IAG-IASPEI 2017

Presentation information

Oral

IASPEI Symposia » S18. Inner core structure

[S18-1] Inner core structure and dynamics

Thu. Aug 3, 2017 10:30 AM - 12:00 PM Room 402 (Kobe International Conference Center 4F, Room 402)

Chairs: Hrvoje Tkalčić (The Australian National University) , George Helffrich (Tokyo Institute of Technology)

11:45 AM - 12:00 PM

[S18-1-06] Studies of inner core anisotropy from noise interferometry

Xiaodong Song1, Tao Wang2, Han Xia1,2 (1.University of Illinois, Champaign, USA, 2.Nanjing University, Nanjing, China)
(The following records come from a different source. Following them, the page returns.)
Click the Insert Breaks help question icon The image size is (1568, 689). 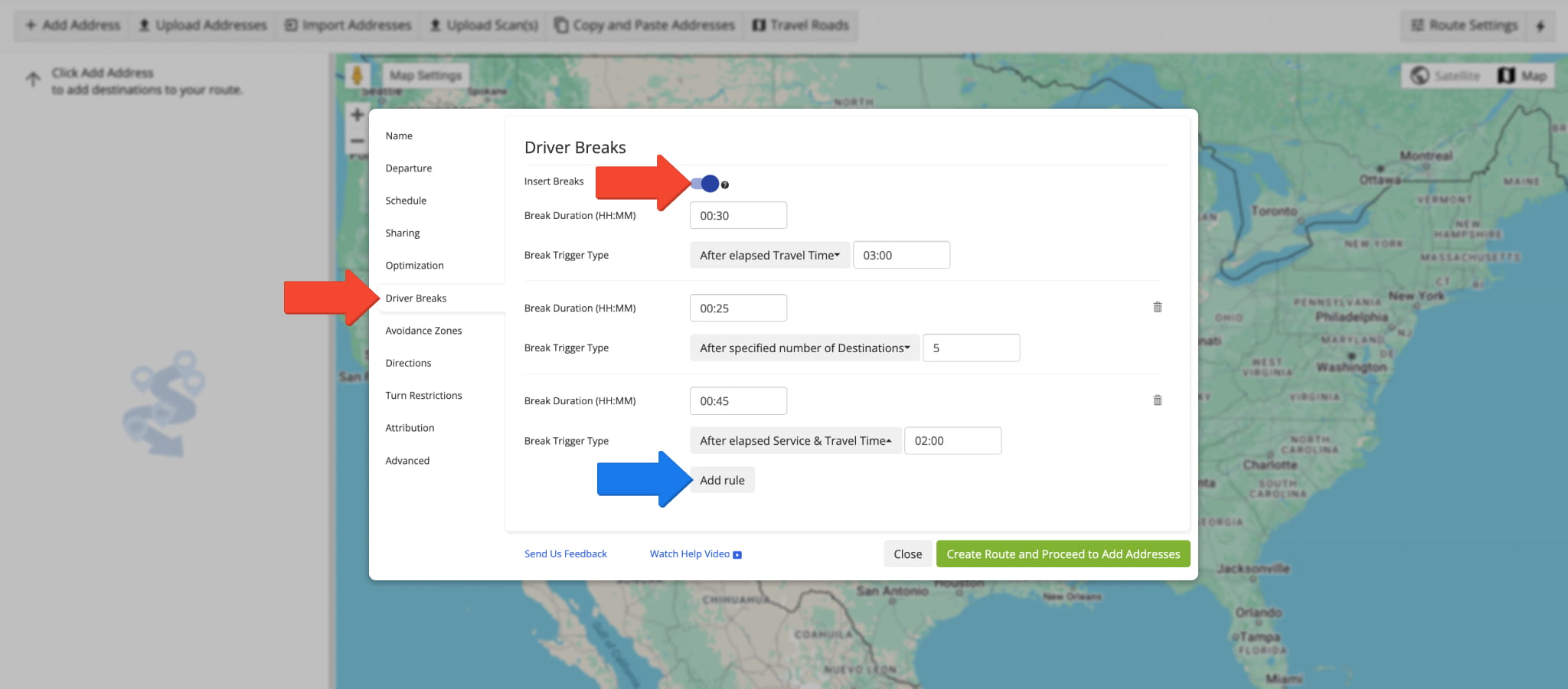[x=725, y=185]
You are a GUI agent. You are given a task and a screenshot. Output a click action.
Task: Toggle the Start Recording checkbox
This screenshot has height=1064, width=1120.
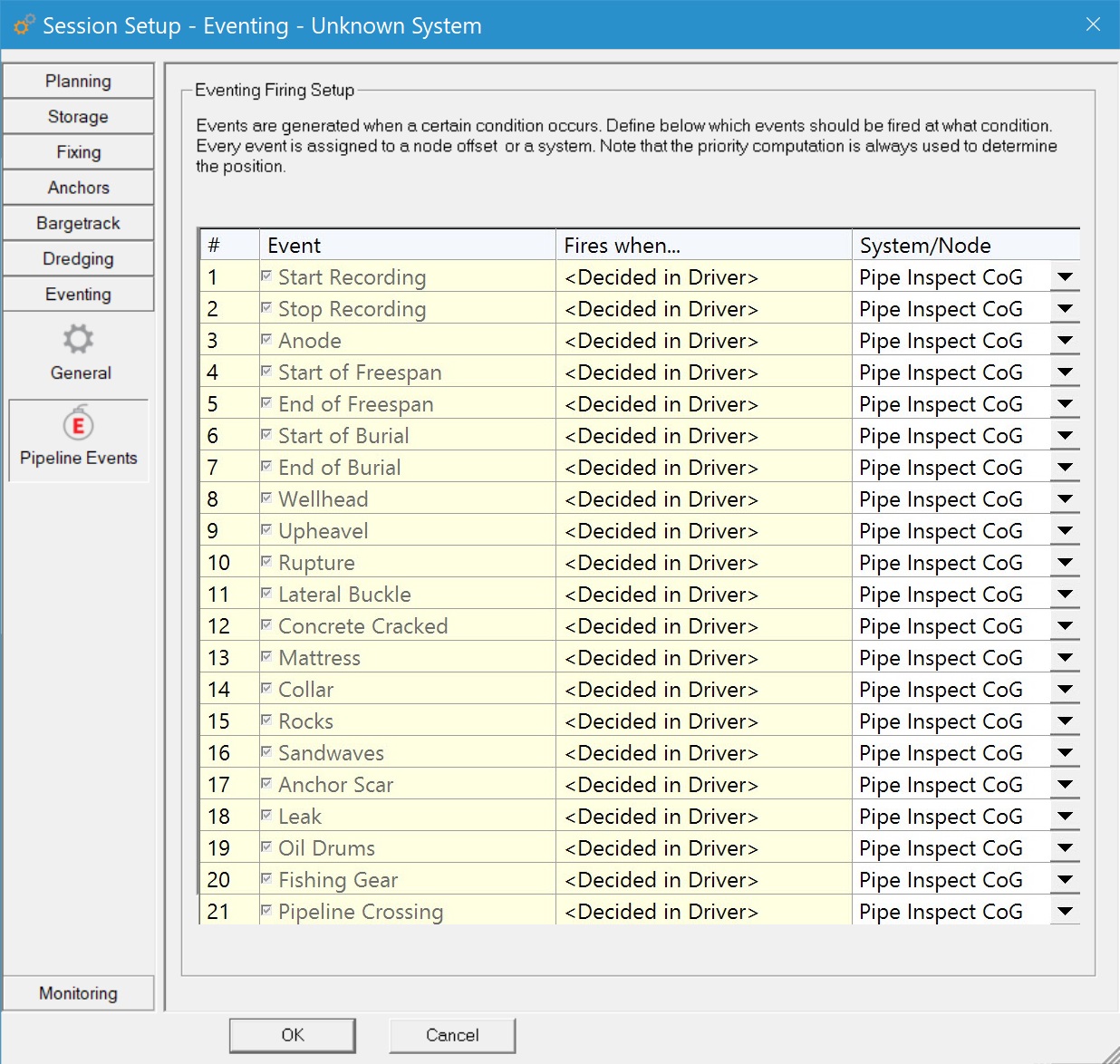point(266,276)
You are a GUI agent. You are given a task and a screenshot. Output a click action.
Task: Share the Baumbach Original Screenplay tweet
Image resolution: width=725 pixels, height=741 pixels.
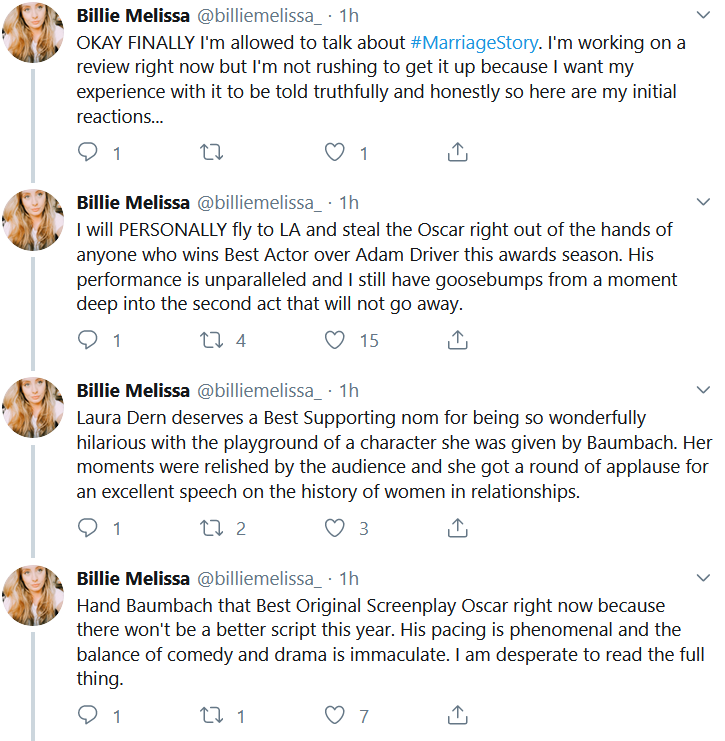(x=457, y=715)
Studies of the inner core have relied on body waves (mainly PKP) and core-sensitive normal modes generated by strong earthquakes. Despite the complex pattern of the inner core anisotropy, it's shown to be predominantly cylindrically symmetric with the symmetry (fast) axis parallel to the Earth's spin axis from earthquake data. However, we recently found that the fast axis in the inner part of the inner core (IIC) is close to the equator from inner-core waves (PKIKP2 and PKIIKP2 phases) extracted from autocorrelations of earthquake coda (Wang et al., 2015). To confirm the equatorial IIC anisotropy, we examined stations at low latitudes (within ±35º), which reduces the influence of the polar anisotropy and possible contamination from the large Fresnel zones. Using a number of improved procedures of both autocorrelation and cross-correlation, we extracted high-quality empirical Green's functions at 52 globally distributed arrays. We observed large variations (up to nearly 11 s) between the PKIKP2 and PKIIKP2 phases and the pattern matches very well previous IIC model, providing further support for the equatorial anisotropy model of the IIC. Separately, earthquake-generated PKP differential travel times have been instrumental in mapping the inner core anisotropy. We found that triplicated PKP phases can be extracted from the stacks of station–station correlations (Xia et al., 2016). Both ambient noise and earthquake coda contribute to the PKP phases. However, the contributions vary with frequency and with body-wave phases. At shorter periods (5–20 s), three branches of PKP (df, bc and ab) can be extracted from ambient noise and the ab phase from earthquake coda. At longer periods (15–50 s), earthquake coda are effective in generating the df branch, but not the ab branch. The usefullness of the new type of data remains to be explored, but it's likely to complement the limited distribution of earthquake data with certain critical samplings.